*WORK ITEM*. Return only the stretch of the material below that begins with the line containing "AdChoices (781, 2357)" and ends with the line containing "Dynamics (583, 1615)", exactly; both of those lines belong to it.

· · · · ·

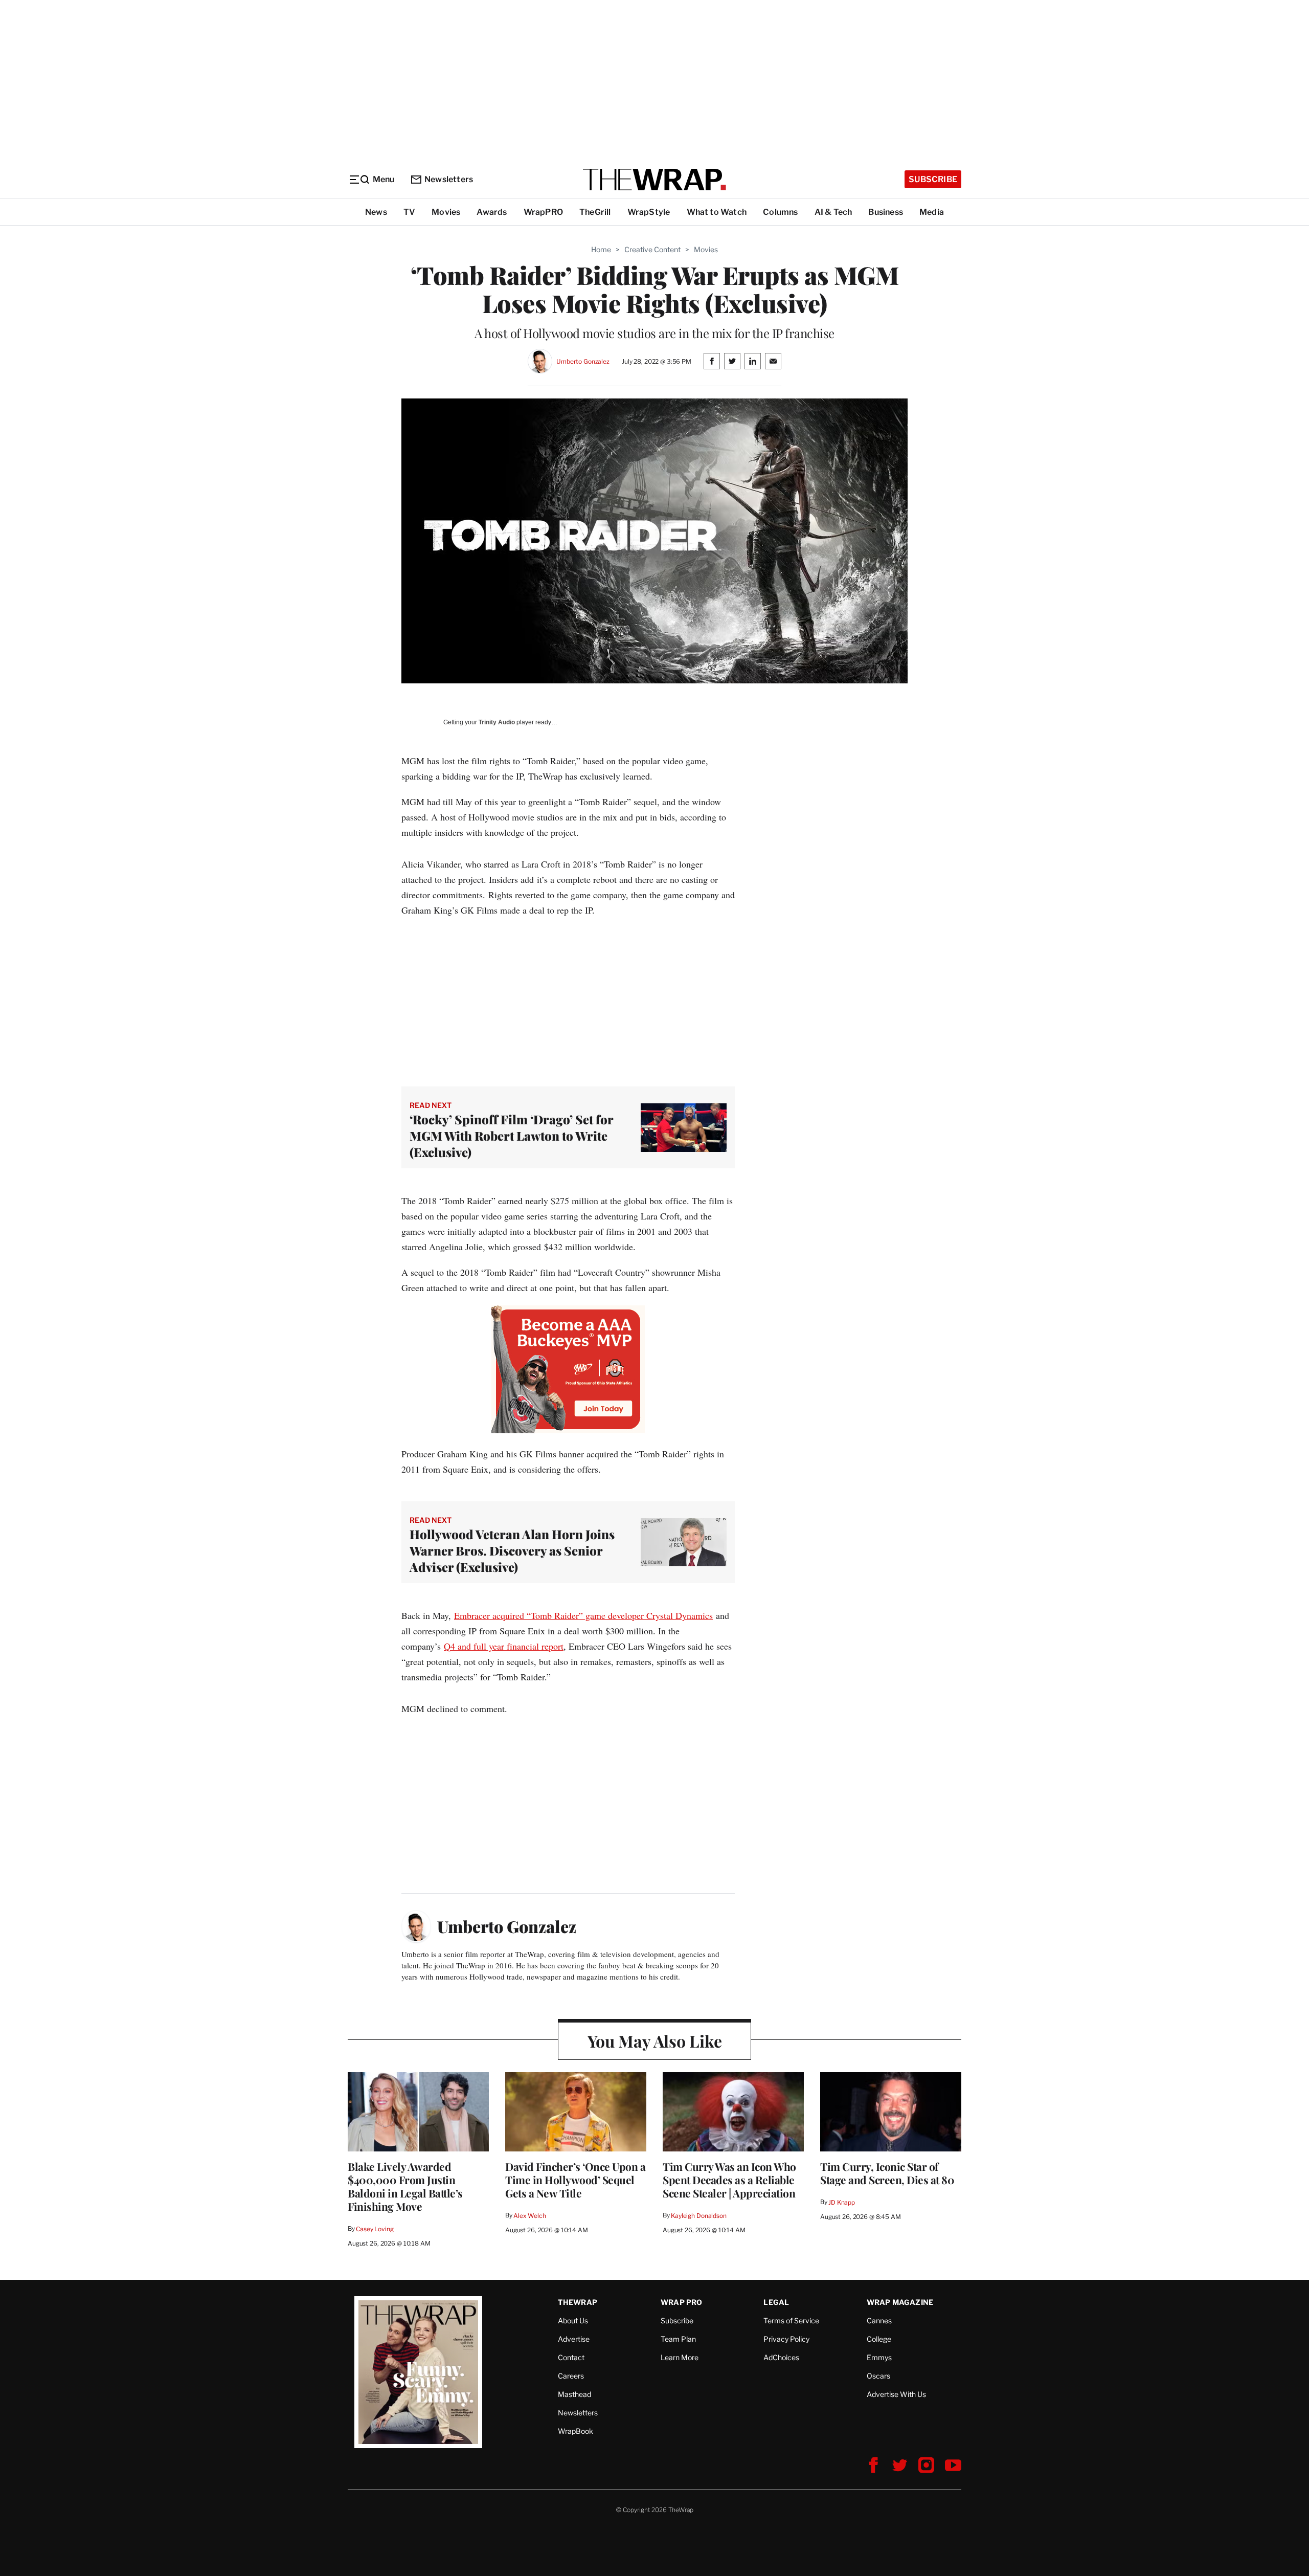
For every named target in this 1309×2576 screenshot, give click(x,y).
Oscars (878, 2375)
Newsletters (448, 179)
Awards (492, 212)
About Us (573, 2320)
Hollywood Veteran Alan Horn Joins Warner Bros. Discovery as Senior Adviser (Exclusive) (512, 1550)
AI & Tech (833, 212)
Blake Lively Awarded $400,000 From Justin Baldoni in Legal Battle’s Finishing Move (405, 2186)
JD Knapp (841, 2202)
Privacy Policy (786, 2339)
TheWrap (577, 2302)
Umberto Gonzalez (583, 361)
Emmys (879, 2357)
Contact (571, 2357)
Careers (571, 2375)
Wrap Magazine (900, 2302)
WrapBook (575, 2431)
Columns (780, 212)
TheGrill (595, 212)
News (376, 212)
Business (885, 212)
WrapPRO (543, 212)
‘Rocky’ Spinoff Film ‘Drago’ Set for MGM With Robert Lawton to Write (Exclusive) (511, 1135)
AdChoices (781, 2357)
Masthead (574, 2394)
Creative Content (652, 249)
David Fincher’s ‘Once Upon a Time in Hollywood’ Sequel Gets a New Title (575, 2180)
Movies (446, 212)
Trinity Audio (497, 722)
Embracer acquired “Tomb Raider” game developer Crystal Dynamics (583, 1615)
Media (931, 212)
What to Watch (717, 212)
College (879, 2339)
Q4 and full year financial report (503, 1646)
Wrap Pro (682, 2302)
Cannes (879, 2320)
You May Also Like (655, 2041)
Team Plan (678, 2339)
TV (409, 212)
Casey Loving (374, 2229)
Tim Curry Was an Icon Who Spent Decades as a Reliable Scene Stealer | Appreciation (729, 2180)
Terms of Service (791, 2320)
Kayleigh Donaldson (699, 2215)
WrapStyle (648, 212)
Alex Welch (529, 2215)
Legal (776, 2302)
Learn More (679, 2357)
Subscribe (933, 179)
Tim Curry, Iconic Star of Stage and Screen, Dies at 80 (887, 2173)
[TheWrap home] (654, 179)
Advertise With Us (896, 2394)
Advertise (574, 2339)
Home (601, 249)
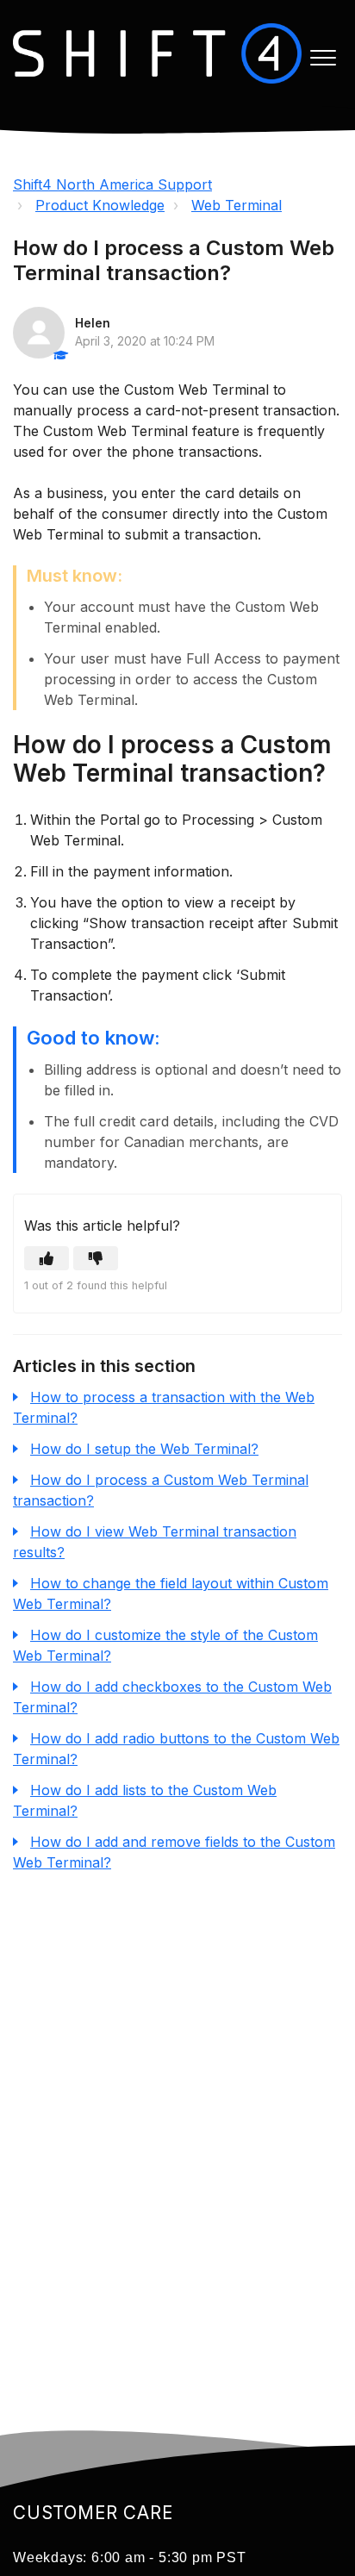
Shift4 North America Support (112, 184)
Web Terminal (236, 205)
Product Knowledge (100, 205)
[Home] (157, 53)
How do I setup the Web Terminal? (144, 1448)
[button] (322, 57)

· · · · ·

*RESULT OF THIS EXERCISE*.
AdChoices (781, 2357)
Masthead (574, 2394)
Creative Content (652, 249)
David Fincher’s ‘Once Upon a Time in Hollywood’ Sequel Gets a New Title (575, 2180)
Movies (446, 212)
Trinity Audio (497, 722)
Embracer acquired “Tomb Raider” game developer Crystal Dynamics (583, 1615)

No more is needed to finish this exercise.